A few days ago I worked at spreading some more leaves around the vegetable gardens to use as a layer of mulch.
Any leaves that fall in our yard get run over by the lawn mower and mulched back into the yard. We don’t have a lot of trees dropping a lot of leaves, so I look to get leaves for other people. I have been known to stop and pick up leaves when people bag them and put them at the curb for garbage pick up.
Our neighbors have been collecting other peoples leaves for many years. They use the leaves in their vegetable garden and other places around the property for mulching. This year they have even had a two guys that have lawn service companies drop their leaves at the house instead of taking them to the dump. It is a win-win situation. The lawn service guy doesn’t have to pay to dump his load and my neighbors benefit from the extra leaves.
I have been able to benefit from this too. All the bagged leaves that I have picked up have already been used. When I tilled up a new garden section this winter I added leaves and tilled them all under into the ground so they could start breaking down and lightening the thick clay soil up before I planted things this spring. When my leave stash was gone I was able to go next door and pick up more leaves from my neighbors pile to use.
I am mainly using them to cover the ground around the vegetables and between rows to help keep the moisture in. As I dig kitchen scrapes into the garden beds around the veggies (called trench composting), the leaves are getting worked into the soil with the kitchen scraps. Right now, the compost tumbler is working its magic. I am not adding any addition food scraps to it right now. So right now all the kitchen scraps go directly into the garden where they can break down while the veggies grow.
I start in one raised bed and add as much to that bed until I run out of space before I move onto another raised bed. I am careful not to disturb the plants root.

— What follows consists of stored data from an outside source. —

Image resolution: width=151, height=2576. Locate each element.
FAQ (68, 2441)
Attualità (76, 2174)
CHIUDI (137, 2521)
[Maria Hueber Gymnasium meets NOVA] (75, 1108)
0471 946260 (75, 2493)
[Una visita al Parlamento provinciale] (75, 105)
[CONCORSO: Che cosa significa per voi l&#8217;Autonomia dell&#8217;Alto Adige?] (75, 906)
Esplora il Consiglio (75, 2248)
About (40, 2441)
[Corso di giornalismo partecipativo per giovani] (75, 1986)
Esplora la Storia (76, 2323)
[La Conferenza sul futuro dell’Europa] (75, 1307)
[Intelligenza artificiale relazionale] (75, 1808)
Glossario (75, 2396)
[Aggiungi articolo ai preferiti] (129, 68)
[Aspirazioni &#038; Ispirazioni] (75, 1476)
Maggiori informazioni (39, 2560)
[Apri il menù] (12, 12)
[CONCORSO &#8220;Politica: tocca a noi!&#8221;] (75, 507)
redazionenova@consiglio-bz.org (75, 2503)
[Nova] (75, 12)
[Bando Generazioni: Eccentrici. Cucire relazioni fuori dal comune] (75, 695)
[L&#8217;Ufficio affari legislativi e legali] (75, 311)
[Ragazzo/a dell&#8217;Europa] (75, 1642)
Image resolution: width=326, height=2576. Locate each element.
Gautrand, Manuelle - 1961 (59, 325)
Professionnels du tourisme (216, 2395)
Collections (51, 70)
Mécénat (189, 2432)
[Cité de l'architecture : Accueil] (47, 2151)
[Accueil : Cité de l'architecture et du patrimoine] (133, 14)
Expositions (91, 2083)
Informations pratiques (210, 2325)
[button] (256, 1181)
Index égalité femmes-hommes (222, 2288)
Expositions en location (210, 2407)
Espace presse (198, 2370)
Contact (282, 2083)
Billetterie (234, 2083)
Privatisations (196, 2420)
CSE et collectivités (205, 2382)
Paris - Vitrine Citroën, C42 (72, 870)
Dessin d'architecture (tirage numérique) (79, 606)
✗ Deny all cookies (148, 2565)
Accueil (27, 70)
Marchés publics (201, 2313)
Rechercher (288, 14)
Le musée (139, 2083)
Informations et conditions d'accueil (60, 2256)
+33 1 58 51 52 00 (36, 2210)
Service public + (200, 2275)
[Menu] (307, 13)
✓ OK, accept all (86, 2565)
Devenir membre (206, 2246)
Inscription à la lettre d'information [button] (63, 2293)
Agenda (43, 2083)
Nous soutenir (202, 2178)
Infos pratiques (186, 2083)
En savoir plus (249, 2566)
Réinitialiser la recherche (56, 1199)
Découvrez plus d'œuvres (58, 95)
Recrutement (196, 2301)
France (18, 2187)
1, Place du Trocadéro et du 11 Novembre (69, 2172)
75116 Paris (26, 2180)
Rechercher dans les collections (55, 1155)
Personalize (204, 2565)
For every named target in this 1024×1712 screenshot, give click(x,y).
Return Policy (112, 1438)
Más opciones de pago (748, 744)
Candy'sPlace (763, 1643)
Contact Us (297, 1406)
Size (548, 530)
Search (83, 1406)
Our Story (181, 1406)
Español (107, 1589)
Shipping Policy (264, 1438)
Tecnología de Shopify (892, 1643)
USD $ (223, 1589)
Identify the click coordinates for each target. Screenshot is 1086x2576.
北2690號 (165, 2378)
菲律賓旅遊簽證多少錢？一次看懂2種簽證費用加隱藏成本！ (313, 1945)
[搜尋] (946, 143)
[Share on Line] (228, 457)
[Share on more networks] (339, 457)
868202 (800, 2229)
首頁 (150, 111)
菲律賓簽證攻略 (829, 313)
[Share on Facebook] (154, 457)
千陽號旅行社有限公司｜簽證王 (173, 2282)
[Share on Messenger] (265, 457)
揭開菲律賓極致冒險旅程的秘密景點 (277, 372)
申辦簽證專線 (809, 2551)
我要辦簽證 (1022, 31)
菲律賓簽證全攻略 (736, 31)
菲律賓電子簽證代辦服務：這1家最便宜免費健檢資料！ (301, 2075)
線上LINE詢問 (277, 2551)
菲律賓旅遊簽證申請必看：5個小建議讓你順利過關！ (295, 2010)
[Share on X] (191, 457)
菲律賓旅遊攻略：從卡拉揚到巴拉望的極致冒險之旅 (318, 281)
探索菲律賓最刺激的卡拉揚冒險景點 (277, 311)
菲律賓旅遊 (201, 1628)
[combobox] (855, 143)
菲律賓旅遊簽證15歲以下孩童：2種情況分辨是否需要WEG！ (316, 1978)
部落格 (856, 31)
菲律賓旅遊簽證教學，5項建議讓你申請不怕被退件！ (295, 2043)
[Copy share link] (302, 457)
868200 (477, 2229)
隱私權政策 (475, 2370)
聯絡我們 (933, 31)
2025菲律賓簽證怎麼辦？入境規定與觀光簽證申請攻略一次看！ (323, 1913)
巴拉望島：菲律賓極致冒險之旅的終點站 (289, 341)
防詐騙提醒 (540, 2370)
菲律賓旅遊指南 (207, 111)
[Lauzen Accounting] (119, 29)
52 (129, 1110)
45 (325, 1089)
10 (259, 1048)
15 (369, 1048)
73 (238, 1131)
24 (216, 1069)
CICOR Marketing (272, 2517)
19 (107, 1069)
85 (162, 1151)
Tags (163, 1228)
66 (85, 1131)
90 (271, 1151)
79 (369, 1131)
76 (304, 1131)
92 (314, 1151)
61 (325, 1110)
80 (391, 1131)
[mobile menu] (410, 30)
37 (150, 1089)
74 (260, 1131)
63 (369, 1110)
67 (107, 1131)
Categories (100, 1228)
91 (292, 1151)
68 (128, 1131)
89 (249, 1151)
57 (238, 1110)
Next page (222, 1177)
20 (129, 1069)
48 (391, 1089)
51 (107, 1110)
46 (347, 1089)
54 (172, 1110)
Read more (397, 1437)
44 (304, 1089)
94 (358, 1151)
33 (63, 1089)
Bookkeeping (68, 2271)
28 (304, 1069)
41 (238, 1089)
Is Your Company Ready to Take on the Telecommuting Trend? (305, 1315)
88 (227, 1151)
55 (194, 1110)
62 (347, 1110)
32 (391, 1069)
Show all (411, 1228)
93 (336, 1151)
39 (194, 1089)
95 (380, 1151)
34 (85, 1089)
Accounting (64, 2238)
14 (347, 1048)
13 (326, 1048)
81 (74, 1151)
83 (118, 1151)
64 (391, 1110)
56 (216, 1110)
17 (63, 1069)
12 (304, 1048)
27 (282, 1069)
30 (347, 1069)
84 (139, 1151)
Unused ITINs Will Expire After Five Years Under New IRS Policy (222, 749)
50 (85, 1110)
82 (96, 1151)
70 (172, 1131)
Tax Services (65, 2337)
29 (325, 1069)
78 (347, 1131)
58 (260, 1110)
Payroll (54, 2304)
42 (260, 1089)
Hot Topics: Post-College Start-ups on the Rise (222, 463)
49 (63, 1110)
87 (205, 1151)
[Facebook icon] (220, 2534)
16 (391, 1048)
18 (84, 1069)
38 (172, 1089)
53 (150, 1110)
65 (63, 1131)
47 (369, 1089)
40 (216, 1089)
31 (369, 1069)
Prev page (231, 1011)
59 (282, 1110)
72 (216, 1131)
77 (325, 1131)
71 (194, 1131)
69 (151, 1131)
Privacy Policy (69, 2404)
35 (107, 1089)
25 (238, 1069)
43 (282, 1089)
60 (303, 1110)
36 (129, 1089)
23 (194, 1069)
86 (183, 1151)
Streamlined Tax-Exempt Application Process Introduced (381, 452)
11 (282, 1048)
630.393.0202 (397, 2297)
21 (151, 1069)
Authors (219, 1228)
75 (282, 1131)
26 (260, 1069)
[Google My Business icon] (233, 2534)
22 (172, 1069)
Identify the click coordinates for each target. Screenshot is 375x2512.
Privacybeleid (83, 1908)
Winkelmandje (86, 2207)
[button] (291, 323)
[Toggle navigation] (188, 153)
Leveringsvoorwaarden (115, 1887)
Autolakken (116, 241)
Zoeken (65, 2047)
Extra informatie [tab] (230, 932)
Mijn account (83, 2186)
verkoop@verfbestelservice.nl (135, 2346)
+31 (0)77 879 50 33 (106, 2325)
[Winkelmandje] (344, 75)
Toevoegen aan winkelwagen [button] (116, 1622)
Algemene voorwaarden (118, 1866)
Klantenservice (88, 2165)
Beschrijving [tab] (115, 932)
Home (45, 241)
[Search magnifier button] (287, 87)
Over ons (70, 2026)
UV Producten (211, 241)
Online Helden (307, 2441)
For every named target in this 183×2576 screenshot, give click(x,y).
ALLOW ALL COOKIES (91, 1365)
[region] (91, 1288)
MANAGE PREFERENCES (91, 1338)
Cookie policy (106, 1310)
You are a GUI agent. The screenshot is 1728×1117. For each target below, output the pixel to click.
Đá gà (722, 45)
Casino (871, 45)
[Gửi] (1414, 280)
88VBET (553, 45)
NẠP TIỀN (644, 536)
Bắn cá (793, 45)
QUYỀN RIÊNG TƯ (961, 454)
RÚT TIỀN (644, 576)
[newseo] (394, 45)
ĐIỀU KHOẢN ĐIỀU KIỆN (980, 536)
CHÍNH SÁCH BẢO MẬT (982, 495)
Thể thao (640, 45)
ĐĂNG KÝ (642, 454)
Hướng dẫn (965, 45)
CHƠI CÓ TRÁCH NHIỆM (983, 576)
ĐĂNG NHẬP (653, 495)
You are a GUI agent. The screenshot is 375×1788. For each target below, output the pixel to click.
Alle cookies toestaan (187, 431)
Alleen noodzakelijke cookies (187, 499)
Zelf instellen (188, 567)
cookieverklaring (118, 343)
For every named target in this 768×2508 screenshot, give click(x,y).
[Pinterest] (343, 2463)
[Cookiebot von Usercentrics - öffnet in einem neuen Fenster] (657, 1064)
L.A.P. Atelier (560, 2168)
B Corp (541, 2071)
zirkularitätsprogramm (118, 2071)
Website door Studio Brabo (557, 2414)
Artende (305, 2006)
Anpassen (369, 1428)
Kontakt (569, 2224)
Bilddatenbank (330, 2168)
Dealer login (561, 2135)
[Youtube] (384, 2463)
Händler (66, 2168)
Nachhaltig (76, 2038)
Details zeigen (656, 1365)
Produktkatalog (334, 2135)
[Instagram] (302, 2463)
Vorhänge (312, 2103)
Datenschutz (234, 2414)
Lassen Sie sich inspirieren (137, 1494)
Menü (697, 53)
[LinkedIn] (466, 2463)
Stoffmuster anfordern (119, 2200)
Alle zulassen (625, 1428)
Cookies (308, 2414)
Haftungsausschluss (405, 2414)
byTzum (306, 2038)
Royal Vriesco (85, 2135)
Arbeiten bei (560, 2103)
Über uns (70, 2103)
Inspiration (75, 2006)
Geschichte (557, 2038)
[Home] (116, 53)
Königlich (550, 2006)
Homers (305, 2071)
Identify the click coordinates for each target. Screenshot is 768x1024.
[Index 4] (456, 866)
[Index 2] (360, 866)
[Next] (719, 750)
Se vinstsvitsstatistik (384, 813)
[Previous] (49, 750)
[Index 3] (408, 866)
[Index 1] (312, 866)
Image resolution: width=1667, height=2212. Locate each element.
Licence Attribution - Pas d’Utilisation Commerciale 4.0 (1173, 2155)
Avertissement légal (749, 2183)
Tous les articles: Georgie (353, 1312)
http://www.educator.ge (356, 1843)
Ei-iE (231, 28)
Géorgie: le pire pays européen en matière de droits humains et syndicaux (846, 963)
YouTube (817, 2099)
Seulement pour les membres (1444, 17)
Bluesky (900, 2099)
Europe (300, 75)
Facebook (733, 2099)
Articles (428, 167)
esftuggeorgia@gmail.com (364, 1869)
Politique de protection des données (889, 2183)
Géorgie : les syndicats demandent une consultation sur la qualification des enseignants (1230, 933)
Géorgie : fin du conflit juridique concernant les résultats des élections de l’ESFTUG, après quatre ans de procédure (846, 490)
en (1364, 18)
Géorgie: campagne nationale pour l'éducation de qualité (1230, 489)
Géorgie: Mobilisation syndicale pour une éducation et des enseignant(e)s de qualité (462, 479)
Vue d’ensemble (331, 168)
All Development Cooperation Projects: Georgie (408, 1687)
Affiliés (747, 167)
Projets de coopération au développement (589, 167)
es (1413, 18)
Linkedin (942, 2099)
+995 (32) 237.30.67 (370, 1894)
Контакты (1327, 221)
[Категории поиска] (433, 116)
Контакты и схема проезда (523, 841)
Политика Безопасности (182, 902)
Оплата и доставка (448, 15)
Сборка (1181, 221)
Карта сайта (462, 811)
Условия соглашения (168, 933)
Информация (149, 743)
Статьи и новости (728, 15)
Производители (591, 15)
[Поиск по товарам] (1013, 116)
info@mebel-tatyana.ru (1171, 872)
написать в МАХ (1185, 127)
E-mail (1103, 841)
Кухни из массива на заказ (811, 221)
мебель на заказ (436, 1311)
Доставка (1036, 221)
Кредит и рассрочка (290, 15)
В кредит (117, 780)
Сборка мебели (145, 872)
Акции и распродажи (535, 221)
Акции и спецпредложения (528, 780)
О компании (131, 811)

Behind my yard cart you can see some of my southern peas growing. I don’t know the correct name of this pea. It isn’t a purple hull, but some other southern growing pea. My neighbors brought it back from Florida a few years ago and they let some of the pea pods dry to use as seeds. I used some of the seeds and liked the peas that they produced, so this is my second season growing them. They freeze well and I have added them to many soups. In between the rows of peas I have put leaves. They crunch right now when I walk on them, but they will start to break down and work their way into the ground. At some point I will sprinkle a little manure over the top to weigh them down a bit. That helps keep them in place and not blow away if we get a lot of wind. I have a nice pile of horse manure that has been sitting for four months. It has broken down well and will work great.